Algures, no dia 4 de Setembro de 2007

Querida Alice,

Como sabes, uma pedra é coisa para não sair do sítio onde nasce ? poderemos, neste caso, atribuir a um objecto inerte qualidades do que se supõe estar vivo... E aquela era uma pedra mesmo pedra, teimosamente enraizada no lugar onde o nascimento do universo a tinha plantado. Estava plantada mesmo à beirinha da escola das aves.

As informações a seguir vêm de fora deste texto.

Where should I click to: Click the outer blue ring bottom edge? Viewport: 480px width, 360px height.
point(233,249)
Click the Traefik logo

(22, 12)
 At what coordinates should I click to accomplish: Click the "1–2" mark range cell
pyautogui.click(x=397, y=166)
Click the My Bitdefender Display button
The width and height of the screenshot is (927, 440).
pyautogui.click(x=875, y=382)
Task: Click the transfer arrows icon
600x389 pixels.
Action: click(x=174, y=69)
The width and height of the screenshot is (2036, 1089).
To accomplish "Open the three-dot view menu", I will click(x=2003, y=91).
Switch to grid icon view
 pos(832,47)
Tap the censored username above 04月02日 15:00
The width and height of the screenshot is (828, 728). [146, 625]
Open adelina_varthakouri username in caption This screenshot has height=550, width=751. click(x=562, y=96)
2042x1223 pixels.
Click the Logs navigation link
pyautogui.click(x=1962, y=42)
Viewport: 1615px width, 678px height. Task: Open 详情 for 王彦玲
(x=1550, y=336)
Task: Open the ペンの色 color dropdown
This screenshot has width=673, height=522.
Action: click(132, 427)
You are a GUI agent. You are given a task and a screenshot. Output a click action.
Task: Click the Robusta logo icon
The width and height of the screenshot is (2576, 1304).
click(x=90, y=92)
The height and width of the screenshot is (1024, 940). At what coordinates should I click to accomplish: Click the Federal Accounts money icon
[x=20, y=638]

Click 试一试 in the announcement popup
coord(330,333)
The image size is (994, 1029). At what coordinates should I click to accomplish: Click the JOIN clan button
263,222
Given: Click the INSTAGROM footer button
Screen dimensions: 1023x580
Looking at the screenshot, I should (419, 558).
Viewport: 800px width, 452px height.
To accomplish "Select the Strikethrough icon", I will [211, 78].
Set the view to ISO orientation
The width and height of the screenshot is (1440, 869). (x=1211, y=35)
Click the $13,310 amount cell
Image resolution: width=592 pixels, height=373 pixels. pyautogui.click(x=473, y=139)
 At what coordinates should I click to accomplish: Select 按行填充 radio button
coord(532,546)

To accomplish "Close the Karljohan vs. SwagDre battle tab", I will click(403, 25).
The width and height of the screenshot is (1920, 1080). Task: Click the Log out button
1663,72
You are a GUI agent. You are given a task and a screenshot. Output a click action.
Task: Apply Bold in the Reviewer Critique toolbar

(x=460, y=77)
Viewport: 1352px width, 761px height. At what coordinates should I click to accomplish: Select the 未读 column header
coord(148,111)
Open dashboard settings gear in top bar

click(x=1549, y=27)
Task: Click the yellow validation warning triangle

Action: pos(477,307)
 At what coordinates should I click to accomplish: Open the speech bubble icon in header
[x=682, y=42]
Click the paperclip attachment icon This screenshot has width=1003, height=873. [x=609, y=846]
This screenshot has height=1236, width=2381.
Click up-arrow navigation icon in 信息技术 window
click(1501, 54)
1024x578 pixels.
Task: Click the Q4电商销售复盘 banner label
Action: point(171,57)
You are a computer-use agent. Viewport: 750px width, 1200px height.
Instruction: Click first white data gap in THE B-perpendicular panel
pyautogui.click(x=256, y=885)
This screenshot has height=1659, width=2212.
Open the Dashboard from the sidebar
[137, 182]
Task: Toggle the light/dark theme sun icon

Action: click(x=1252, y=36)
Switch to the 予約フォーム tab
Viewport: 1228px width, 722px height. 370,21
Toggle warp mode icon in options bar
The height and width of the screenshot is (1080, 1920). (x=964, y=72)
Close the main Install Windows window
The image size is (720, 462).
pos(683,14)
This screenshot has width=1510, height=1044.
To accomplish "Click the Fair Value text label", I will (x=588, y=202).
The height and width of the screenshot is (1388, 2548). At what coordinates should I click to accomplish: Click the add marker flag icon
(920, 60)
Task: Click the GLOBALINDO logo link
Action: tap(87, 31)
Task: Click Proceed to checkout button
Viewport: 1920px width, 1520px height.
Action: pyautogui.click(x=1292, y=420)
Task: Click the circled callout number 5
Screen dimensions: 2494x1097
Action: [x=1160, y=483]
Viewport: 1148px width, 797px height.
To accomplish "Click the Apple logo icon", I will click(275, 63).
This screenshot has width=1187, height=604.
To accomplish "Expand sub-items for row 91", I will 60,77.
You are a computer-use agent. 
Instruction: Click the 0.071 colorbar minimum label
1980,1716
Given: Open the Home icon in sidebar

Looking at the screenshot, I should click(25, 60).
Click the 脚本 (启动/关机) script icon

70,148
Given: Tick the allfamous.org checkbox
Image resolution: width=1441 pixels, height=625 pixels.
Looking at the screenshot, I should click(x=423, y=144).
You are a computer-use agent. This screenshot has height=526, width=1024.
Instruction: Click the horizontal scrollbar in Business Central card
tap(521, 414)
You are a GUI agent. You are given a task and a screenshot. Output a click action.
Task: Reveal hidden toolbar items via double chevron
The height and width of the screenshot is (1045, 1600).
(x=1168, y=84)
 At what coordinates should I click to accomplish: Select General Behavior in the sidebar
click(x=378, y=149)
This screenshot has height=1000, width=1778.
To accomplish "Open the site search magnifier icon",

Há muitas espécies de pedras. Mas aquela pedra pertencia a uma espécie rara. Era uma pedra da idade da pedra. Geração após geração, como toda a pedra que se preze, a pedra da idade da pedra tudo ouviu e nada disse. Mas a pedra de idade da pedra não era uma pedra qualquer, era uma pedra especial, uma pedra de sentar para encontrar amigos. Sempre que uma avezinha cansada de voar ou uma gaivota saciada de espaço nela pousava para repousar, logo a pedra mágica se transformava num ninho de afectos que atraía outros pássaros de doce chilrear. 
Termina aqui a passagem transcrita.